## TEXTAUSZUG
○ ○ ○

STANDARD: Gab es das damals überhaupt schon als Studium?

Lutz: Nein. Ich habe mich dann zuerst im Rahmen des Statistikstudiums an diese Frage herangetastet. Meine eigentliche Ausbildung habe ich dann vor allem in den USA gemacht. Vor 25 Jahren gab es in Österreich praktisch noch keinen einzigen Demografen. Mittlerweile sind es im Großraum Wien doch fast 80.

STANDARD: Gibt es Gründe, warum das Fach in Österreich und wohl auch in Deutschland so lange unterentwickelt war?

Lutz: Das Problem im deutschsprachigen Raum ist, dass sich die Demografen während der NS-Zeit kompromittiert haben, weil sie sich Fragen der Rassenhygiene und ähnlichen Dingen widmeten. Deshalb gibt es an den Universitäten bis heute kaum einschlägige Ausbildungen. Deshalb habe ich mich auch entschlossen, zusätzlich noch an der WU Wien tätig zu sein, um eine universitäre Anbindung zu finden und eine Ausbildung für den wissenschaftlichen Nachwuchs zu gewährleisten.

STANDARD: Das tun Sie nicht zuletzt ja auch mit den 1,5 Millionen des Wittgenstein-Preises, die zu einem Gutteil in junge Forscher investiert werden. Was wollen Sie mit den jungen Kollegen erforschen?

Lutz: Mein Projekt nennt sich "Research Center for International Human Capital" , und im Rahmen dessen wollen wir demografische Methoden verwenden, um Fragen der Humanressourcen, also der Zahl der Menschen nach Alter, Bildung und Gesundheit in internationalen Vergleichen zu untersuchen.

STANDARD: Können Sie ein konkretes Beispiel dafür geben?

Lutz: Es gibt Zeitreihen für fast alle Länder der Welt, und auf ihrer Basis konnten wir zeigen, dass eine besser gebildete Bevölkerung mit einer sehr viel höheren Wahrscheinlichkeit ein demokratisches politisches System entwickelt als eine ungebildete. Das wollen wir jetzt zum Beispiel auch für den Iran zeigen.

○ ○ ○

[Einträge zur Lage von Wörtern und Elementen]
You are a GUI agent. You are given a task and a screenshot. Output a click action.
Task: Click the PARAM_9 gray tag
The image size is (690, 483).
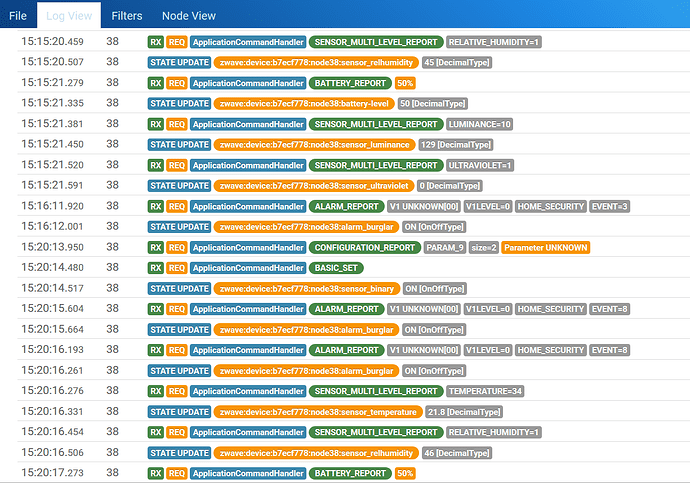point(445,248)
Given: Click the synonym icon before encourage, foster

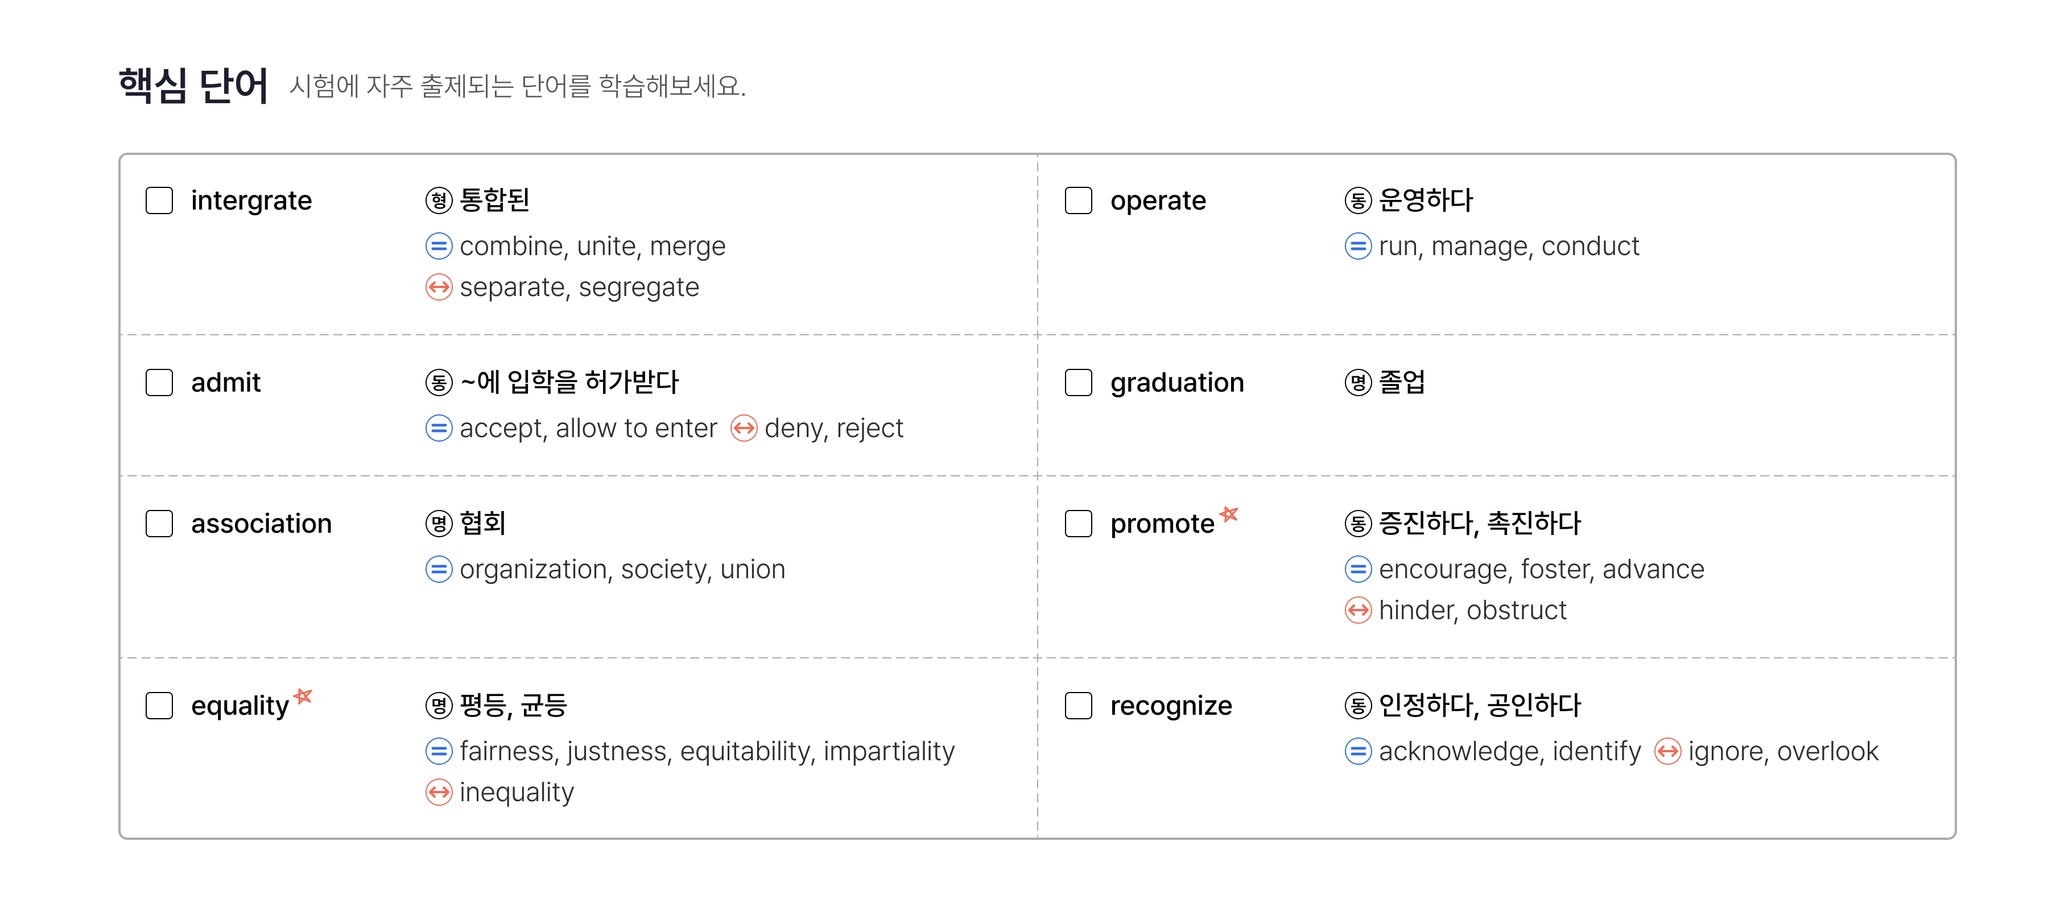Looking at the screenshot, I should tap(1358, 570).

○ ○ ○

## AUFGABEN
**A.** Beantworte zum Interviewauszug kurz:
(i) In welchem Land hat Lutz seine eigentliche Ausbildung vor allem gemacht?
(ii) Wie viele Demografen gibt es laut Lutz mittlerweile im Großraum Wien?
(iii) Wie heißt das Projekt von Lutz?
**B.** Bitte ordne die Einträge zeilenweise als JSON-Liste von Zeichenketten an. Lass Leerzeilen und Bilder weg.
Der Interviewauszug und die Einträge sind voneinander unabhängiges Material.

## LÖSUNGEN PRO AUFGABE
**A.**
(i) In den USA.
(ii) Fast 80.
(iii) "Research Center for International Human Capital".

**B.**
[
  "You are a GUI agent. You are given a task and a screenshot. Output a click action.",
  "Task: Click the PARAM_9 gray tag",
  "The image size is (690, 483).",
  "point(445,248)",
  "Given: Click the synonym icon before encourage, foster",
  "Looking at the screenshot, I should tap(1358, 570)."
]